There's a rumor that TEPCO is hiring temp workers for Fukushima I Nuclear Power Plant.

Timeline of the Reactor No.1 explosion, which indicates it was as much man-made disaster as natural disaster (and it was created by TEPCO and Prime Minister Kan):

  1. The US military sent boric acid, and suggested TEPCO pour it in the Pressure Vessel.

  2. TEPCO turned down the suggestion, as it feared it would be difficult to make the reactor operational again if it poured boric acid in the reactor. They decided instead to cool with water.

  3. However, part of the pipe was broken, and not enough water was entering the Pressure Vessel and the water level failed to rise.

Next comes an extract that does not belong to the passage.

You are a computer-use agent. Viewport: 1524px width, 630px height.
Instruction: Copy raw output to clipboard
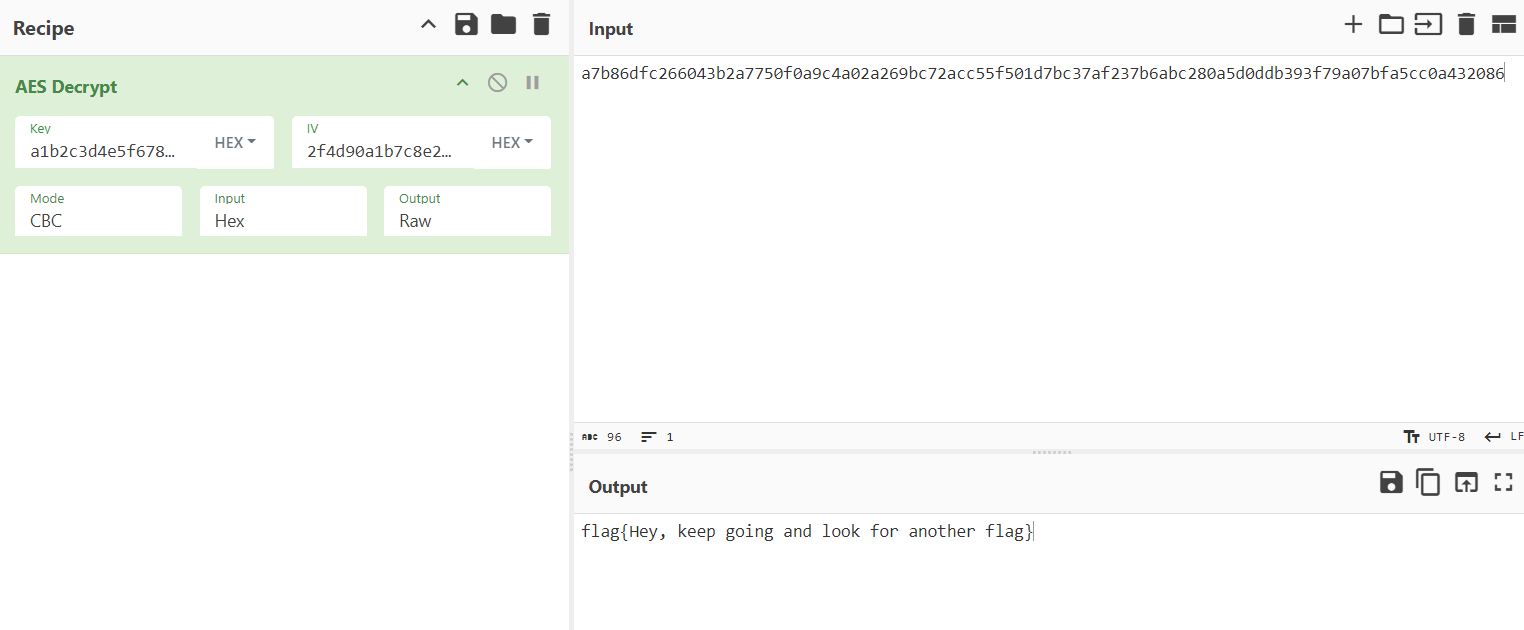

  4. TEPCO asked the government for permission to release the steam from the Vessel in the early hours of March 12.

  5. However, it was the day when Prime Minister Kan was scheduled to visit the plant. So the government ordered TEPCO not to conduct the release of the steam.

  6. The release of the steam was delayed until after the visit of Prime Minister Kan.

  7. Because of this delay, the pressure inside the Containment Vessel rose to twice the limit.

  8. Steam was finally released after 2PM, but an explosion happened at 3:30PM on March 12.

  9. TEPCO finally gave up keeping the Reactor 1 operational, and decided to pour in boric acid and sea water.

By the way, TEPCO's president, Masataka Shimizu, who seems to be hiding out somewhere for at least a week, is a graduate of Keio University who majored in economics. A non-engineer in a engineering company in in the gravest engineering crisis for the company. Good luck, Mr. Shimizu.


Anonymous said...

I can top this. As your probably aware, TEPCO was working on bringing in Electrical Power so they could restart the cooling pumps. When the connected the pumps, they found out the pumps were trashed. Now they must wait more for new pumps to be delivered. Did it ever occur to anyone there to have new pumps delivered before the electrical work was completed on the assumption that pumps were damaged? Duh! They should have been replaced while working on the electrical connection so there was no doubt that they would work when the power was restored.

arevamirpal::laprimavera said...

I can top yours... Self Defense Force had several armored vehicles (tanks) with blade attachment that can shove the radioactive debris aside easily at the plant. They didn't even think about that until March 21 or so. In the meantime, TEPCO was laying the cable to restore power without bothering about debris.

Now, the tanks at the plant compound but they cannot work because the power cables have been laid.

Duh, duh, duh. Who says these people are smart?